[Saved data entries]
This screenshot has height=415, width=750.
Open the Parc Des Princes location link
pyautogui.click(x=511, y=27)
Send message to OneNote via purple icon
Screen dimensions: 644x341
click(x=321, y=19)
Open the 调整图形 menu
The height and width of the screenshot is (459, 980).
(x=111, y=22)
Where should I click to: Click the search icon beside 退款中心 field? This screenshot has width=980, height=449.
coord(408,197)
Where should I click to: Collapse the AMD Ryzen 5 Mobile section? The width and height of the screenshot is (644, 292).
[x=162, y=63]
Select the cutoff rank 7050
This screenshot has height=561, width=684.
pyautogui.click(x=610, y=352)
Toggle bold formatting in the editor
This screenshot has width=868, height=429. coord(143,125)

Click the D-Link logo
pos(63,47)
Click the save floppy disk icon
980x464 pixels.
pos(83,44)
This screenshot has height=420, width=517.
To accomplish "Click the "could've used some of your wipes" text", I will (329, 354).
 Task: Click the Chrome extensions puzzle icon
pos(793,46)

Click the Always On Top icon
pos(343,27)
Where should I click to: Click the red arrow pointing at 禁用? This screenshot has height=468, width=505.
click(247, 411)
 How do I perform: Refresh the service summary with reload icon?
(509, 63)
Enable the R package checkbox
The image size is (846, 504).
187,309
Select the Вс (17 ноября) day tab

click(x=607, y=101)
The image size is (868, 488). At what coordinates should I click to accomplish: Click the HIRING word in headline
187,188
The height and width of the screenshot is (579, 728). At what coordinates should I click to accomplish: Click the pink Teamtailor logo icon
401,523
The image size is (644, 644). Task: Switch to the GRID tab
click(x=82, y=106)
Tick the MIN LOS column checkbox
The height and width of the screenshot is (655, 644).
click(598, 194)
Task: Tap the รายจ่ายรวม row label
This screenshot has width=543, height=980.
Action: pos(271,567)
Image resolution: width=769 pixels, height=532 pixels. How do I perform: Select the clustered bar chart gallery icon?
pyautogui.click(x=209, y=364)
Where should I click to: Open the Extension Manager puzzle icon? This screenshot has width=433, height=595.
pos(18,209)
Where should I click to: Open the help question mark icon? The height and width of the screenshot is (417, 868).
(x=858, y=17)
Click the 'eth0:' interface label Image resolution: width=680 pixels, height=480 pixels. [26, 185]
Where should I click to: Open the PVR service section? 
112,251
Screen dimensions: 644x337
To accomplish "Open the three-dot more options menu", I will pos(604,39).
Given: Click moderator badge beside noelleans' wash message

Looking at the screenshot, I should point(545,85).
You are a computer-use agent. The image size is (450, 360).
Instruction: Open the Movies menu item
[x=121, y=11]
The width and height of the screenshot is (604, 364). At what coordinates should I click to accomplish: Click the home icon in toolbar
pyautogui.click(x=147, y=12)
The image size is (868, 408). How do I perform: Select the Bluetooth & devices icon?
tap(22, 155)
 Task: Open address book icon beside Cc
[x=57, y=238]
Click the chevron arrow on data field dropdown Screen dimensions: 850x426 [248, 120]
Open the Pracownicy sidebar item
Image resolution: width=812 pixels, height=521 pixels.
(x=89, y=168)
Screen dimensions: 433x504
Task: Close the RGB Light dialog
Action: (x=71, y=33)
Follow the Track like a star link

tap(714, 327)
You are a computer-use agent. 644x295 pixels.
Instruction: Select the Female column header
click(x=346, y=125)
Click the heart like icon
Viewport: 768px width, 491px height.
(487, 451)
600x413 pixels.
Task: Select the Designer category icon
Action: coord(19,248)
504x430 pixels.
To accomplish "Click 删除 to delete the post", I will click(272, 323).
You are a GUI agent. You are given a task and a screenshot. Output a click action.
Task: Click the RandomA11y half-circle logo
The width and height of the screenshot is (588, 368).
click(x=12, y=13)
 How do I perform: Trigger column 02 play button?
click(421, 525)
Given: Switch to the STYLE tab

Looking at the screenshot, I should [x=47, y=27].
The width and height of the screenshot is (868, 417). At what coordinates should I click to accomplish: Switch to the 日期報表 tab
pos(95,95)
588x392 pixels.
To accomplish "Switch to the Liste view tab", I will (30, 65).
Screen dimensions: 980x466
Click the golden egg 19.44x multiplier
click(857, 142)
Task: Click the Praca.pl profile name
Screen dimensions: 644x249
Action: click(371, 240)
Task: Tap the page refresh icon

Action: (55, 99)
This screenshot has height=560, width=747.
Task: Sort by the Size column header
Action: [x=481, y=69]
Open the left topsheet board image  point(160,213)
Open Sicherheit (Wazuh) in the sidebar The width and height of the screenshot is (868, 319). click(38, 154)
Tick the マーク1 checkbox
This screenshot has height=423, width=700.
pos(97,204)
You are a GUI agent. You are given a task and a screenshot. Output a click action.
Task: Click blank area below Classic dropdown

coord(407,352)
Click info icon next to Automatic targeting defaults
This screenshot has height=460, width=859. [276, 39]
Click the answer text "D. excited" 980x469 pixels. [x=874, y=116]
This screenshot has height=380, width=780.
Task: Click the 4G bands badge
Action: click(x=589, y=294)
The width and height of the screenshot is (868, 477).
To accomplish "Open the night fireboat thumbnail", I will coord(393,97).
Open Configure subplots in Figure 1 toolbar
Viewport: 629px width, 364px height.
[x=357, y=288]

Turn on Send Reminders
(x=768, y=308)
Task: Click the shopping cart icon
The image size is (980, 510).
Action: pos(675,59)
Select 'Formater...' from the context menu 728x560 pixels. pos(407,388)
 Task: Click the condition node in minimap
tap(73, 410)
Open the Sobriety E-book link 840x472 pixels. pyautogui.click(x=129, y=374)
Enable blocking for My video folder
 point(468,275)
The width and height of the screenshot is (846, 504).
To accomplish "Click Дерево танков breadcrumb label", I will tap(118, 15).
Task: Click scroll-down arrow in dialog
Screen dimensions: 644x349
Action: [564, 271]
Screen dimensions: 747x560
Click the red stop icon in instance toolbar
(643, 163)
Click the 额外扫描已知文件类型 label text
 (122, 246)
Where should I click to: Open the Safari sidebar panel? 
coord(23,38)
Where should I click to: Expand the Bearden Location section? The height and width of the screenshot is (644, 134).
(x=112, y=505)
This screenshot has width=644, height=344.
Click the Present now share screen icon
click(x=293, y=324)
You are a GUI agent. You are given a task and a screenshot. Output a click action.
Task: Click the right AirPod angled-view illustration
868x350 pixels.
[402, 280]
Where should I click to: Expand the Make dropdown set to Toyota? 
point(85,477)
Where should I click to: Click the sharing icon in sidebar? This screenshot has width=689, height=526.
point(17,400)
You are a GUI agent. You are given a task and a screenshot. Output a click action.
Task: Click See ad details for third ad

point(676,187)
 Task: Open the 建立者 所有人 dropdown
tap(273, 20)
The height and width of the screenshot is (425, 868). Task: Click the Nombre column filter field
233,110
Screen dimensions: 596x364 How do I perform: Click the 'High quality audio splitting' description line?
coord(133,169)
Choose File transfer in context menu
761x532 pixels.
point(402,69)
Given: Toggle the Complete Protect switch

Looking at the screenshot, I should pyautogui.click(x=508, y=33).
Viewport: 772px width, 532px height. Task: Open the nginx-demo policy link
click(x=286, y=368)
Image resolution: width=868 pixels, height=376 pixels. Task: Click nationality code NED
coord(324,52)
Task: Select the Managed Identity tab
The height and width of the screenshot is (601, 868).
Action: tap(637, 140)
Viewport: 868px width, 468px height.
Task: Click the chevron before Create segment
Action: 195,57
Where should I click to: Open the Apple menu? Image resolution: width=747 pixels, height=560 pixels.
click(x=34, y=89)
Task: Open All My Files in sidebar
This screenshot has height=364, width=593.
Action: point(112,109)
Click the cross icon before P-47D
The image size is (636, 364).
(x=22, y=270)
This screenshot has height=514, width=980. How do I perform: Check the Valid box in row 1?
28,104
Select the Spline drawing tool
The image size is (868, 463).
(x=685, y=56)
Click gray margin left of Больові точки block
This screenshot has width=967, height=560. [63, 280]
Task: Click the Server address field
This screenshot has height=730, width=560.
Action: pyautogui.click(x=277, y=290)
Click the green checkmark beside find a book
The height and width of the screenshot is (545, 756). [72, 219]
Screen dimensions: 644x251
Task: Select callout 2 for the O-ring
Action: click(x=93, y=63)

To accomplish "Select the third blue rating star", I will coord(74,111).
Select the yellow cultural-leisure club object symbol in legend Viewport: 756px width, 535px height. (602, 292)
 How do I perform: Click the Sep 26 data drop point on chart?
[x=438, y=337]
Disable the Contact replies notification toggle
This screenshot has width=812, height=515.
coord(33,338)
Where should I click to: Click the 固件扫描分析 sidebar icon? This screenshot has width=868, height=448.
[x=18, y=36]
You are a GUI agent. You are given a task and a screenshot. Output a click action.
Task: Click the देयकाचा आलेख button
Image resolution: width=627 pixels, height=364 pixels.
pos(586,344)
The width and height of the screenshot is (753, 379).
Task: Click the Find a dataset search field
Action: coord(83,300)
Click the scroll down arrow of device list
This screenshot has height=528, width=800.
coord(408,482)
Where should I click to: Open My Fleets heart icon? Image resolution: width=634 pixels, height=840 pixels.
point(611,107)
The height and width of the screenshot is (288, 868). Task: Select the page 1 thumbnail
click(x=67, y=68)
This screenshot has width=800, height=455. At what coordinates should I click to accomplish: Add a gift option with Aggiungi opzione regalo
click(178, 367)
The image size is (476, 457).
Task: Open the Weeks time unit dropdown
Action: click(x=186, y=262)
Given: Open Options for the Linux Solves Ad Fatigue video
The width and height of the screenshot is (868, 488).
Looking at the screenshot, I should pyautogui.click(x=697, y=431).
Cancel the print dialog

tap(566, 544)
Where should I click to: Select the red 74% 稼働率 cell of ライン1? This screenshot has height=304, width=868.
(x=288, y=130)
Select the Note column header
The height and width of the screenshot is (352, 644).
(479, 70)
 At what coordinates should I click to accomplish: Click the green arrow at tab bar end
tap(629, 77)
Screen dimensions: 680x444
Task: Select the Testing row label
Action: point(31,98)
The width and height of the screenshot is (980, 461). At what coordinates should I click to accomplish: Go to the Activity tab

-- Task description --
Please output an exact copy of the lines above, from the opening line of the data down to the line that contains "This screenshot has height=420, width=517.".

-- Response to the exercise --
This screenshot has height=415, width=750.
Open the Parc Des Princes location link
pyautogui.click(x=511, y=27)
Send message to OneNote via purple icon
Screen dimensions: 644x341
click(x=321, y=19)
Open the 调整图形 menu
The height and width of the screenshot is (459, 980).
(x=111, y=22)
Where should I click to: Click the search icon beside 退款中心 field? This screenshot has width=980, height=449.
coord(408,197)
Where should I click to: Collapse the AMD Ryzen 5 Mobile section? The width and height of the screenshot is (644, 292).
[x=162, y=63]
Select the cutoff rank 7050
This screenshot has height=561, width=684.
pyautogui.click(x=610, y=352)
Toggle bold formatting in the editor
This screenshot has width=868, height=429. coord(143,125)

Click the D-Link logo
pos(63,47)
Click the save floppy disk icon
980x464 pixels.
pos(83,44)
This screenshot has height=420, width=517.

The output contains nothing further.